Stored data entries
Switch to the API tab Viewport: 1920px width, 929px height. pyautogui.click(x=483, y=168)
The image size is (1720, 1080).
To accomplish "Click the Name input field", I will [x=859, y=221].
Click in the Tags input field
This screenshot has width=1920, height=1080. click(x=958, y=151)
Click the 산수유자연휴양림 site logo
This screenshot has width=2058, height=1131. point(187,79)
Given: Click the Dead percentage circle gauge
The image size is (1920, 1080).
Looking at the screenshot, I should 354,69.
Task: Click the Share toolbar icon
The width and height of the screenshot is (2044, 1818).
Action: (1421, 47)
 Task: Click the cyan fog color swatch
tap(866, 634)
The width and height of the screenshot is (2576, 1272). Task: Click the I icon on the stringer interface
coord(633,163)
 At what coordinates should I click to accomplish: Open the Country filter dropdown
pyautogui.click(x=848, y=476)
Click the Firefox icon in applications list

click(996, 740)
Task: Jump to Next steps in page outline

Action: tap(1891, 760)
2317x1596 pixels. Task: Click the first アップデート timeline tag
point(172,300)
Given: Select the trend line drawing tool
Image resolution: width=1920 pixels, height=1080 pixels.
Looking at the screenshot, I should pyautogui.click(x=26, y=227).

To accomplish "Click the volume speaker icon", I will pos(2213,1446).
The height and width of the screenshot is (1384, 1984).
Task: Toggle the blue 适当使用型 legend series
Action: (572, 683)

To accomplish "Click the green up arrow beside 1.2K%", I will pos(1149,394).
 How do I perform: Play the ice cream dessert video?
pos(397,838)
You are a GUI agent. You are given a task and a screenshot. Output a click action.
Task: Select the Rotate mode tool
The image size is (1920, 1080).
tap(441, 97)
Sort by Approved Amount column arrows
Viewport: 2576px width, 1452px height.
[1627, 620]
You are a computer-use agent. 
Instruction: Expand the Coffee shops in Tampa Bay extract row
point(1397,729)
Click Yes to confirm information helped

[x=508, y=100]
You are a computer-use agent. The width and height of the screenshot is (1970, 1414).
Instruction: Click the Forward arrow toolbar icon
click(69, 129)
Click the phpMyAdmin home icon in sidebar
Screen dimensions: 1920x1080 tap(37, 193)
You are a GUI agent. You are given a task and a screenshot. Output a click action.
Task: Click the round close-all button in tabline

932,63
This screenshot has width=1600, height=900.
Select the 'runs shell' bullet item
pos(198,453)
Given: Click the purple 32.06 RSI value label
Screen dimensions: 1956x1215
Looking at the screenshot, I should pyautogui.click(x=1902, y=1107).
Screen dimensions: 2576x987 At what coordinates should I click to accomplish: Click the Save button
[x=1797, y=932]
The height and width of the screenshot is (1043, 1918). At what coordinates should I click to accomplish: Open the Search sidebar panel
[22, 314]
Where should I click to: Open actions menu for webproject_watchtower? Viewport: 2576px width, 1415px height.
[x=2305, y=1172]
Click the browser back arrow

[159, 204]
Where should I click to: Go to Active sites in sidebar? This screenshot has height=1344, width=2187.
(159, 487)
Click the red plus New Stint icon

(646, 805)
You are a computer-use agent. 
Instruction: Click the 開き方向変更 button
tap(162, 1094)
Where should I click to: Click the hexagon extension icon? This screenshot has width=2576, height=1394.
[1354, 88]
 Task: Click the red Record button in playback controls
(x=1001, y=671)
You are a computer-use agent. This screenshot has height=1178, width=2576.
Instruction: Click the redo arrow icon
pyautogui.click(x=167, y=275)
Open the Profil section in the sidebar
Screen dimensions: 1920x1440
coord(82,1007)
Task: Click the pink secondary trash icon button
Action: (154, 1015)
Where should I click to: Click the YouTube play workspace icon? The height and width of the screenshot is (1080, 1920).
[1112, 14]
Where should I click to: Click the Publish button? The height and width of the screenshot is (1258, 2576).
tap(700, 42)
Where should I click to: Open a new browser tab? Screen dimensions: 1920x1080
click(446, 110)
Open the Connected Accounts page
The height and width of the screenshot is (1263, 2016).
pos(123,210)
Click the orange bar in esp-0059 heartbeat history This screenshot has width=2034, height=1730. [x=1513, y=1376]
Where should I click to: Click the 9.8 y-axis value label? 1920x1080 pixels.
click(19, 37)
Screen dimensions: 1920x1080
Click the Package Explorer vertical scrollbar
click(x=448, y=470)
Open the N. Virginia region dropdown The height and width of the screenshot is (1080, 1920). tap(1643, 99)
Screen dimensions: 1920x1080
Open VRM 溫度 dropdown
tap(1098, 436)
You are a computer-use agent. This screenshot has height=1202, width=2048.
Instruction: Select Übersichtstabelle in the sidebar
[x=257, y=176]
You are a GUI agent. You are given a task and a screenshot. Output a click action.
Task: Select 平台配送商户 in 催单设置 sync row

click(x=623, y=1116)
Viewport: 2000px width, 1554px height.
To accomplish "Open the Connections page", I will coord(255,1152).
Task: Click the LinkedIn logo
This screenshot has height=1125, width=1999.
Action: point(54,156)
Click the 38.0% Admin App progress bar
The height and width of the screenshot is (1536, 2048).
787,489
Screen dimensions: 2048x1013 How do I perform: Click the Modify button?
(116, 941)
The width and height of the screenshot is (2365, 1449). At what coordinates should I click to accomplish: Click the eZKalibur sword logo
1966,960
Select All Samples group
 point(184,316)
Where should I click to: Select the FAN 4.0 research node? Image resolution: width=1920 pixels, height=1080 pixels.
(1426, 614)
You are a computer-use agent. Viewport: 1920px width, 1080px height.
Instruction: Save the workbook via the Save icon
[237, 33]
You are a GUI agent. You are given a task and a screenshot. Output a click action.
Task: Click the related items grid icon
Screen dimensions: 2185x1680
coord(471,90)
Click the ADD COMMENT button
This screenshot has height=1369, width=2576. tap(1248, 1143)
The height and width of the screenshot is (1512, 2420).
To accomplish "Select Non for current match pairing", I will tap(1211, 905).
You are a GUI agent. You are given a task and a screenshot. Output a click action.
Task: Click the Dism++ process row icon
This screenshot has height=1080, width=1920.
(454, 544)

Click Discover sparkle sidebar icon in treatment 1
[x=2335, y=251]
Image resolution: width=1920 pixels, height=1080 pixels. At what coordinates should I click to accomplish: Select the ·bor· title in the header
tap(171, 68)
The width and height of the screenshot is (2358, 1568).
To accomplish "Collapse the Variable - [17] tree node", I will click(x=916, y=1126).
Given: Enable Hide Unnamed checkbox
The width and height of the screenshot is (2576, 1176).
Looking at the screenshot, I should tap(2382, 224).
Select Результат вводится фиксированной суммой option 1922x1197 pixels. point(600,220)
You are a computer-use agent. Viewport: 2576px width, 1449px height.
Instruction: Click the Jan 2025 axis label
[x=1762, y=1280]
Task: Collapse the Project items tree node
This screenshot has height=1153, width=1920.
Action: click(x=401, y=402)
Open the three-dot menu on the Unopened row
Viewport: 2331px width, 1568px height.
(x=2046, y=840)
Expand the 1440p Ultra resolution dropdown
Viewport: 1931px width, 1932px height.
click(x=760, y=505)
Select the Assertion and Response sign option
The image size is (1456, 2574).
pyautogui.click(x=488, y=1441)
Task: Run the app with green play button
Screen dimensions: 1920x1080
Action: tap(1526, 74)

= ABOUT THIS EXERCISE =
Please copy each line of the entries in which the word "items" shows up.

= RESULT =
Task: Click the related items grid icon
Task: Collapse the Project items tree node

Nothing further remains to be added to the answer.